Alle Jahre wieder werden Jugendliche in ein christliches Camp mitten in einem Wald in Polen geschickt. Dort sollen sie ohne Handy und elektronische Geräte eine Zeit verbringen. Auf dem Programm stehen Wanderungen, Lagerfeuer und so weiter. Die Kids sind natürlich wenig begeistert, es ist ja schon ein Grauen mal das Handy abgeben zu müssen.
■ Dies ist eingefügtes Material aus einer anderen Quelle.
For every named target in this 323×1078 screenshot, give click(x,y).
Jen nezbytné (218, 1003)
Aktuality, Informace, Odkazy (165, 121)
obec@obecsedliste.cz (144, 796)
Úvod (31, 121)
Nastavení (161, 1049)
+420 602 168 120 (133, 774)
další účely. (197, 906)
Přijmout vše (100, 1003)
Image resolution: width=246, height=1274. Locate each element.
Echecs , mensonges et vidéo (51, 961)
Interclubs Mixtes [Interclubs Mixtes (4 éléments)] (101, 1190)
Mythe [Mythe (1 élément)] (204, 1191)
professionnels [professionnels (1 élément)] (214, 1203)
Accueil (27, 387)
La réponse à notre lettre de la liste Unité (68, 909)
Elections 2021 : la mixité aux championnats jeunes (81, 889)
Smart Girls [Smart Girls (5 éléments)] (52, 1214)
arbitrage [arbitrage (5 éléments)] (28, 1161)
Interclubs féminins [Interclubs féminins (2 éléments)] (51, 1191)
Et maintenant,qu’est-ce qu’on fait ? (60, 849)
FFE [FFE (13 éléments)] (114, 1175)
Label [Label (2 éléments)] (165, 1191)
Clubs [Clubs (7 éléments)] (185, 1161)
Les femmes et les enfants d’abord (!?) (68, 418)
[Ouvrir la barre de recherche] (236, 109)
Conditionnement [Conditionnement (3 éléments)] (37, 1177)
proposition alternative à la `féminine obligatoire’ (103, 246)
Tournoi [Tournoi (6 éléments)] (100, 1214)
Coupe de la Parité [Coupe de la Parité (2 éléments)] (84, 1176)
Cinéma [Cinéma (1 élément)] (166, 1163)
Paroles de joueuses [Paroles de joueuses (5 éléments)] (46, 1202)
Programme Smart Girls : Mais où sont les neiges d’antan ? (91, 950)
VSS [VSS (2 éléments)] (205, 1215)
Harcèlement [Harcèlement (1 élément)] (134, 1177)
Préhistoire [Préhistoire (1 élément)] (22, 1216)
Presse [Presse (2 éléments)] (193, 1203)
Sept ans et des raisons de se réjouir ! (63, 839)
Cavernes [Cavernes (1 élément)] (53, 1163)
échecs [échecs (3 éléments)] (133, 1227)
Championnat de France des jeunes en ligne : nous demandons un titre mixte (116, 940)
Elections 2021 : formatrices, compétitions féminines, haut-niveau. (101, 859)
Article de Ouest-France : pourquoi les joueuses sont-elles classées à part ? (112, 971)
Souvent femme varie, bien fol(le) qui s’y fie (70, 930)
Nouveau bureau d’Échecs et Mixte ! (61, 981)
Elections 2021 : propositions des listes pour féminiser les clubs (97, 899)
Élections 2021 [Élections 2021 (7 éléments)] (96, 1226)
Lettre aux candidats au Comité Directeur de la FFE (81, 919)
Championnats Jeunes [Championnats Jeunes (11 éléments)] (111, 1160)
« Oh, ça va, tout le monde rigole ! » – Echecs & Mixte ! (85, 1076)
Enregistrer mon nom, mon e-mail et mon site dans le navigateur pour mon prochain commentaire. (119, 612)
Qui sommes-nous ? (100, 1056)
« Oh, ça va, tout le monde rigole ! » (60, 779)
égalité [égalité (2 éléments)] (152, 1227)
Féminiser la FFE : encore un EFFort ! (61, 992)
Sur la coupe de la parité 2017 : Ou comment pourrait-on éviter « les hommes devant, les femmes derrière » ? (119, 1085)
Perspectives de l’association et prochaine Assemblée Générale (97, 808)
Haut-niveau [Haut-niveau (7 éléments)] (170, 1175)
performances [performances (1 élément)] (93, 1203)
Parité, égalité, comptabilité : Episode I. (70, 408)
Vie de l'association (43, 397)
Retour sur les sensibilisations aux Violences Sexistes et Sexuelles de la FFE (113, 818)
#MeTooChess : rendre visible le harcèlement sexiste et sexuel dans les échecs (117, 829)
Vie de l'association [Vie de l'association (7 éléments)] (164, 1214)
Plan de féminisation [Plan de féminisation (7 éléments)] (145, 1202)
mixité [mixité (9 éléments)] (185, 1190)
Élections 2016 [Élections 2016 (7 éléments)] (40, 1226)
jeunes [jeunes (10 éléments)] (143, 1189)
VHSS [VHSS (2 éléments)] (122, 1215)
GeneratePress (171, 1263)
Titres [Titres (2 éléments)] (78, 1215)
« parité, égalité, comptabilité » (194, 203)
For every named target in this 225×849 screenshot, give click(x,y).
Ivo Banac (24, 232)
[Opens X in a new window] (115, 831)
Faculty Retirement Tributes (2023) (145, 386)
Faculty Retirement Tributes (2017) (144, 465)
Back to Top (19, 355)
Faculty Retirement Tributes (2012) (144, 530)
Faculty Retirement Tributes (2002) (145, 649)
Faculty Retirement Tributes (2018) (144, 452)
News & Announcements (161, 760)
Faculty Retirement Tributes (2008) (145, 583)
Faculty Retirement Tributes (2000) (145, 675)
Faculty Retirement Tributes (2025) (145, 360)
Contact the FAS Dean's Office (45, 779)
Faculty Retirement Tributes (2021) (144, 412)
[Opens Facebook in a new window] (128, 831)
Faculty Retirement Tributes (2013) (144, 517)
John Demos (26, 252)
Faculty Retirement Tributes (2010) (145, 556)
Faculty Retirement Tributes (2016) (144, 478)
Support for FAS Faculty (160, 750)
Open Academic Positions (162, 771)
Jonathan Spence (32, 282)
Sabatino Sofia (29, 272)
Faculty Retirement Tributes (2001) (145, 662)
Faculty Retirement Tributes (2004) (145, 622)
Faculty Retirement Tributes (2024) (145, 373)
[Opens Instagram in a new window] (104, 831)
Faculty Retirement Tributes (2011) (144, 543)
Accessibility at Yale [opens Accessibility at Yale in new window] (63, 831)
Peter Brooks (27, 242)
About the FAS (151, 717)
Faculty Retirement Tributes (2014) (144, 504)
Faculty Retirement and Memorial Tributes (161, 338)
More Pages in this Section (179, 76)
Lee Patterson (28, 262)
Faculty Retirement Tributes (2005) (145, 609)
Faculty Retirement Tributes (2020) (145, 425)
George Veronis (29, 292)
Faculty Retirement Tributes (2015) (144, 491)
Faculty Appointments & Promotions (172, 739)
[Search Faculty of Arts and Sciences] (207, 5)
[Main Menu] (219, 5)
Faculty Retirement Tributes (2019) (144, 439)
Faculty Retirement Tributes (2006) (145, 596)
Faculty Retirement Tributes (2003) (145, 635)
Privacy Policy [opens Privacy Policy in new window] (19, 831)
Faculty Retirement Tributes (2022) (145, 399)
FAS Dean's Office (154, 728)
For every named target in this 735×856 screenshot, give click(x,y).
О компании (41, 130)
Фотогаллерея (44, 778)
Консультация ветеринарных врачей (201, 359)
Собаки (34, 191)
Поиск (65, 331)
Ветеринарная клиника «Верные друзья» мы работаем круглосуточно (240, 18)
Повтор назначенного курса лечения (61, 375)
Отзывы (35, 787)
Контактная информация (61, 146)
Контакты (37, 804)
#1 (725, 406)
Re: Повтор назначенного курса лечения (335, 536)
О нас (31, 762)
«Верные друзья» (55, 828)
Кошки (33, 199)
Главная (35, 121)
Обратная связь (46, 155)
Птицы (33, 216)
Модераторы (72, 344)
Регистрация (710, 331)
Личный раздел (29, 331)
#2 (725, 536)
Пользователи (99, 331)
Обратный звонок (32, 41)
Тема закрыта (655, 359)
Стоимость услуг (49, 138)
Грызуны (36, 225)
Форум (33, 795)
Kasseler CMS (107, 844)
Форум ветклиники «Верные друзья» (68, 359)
Zu allem Überdruss streift auch noch ein Killer durch den Wald….

Kritik:

Ok, Horrorfilme aus Polen hatte ich eher selten auf dem Schirm, umso mehr reizt nun der auf Netflix erschienene Slasher. Regisseur Bartosz M. Kowalski klaut dabei fröhlich bei großen Vorbildern und setzt uns hier eine Mischung aus Freitag der 13., Hatchet und Wrong Turn vor. Die Geschichte ist nicht sonderlich innovativ und weist zudem noch ein paar Schwächen beim Erzählen auf.

Doch gleich vorweg muss ich Kowalski einen ausgesprochenen Mut zu Gute halten. Einen 08/15 Horrorfilm zu machen erfordert keinen besonderen Mut. Doch er lässt in einem polnischen Film, dessen Zielgruppe vor allem das jüngere Publikum ist, einen Jungen über seine Homosexualität und die furchtbare Situation in Polen sprechen, wobei er den ganzen Staat mitsamt seinen konservativen Einwohnern und der noch viel schlimmeren Regierung an den Pranger stellt. Respekt.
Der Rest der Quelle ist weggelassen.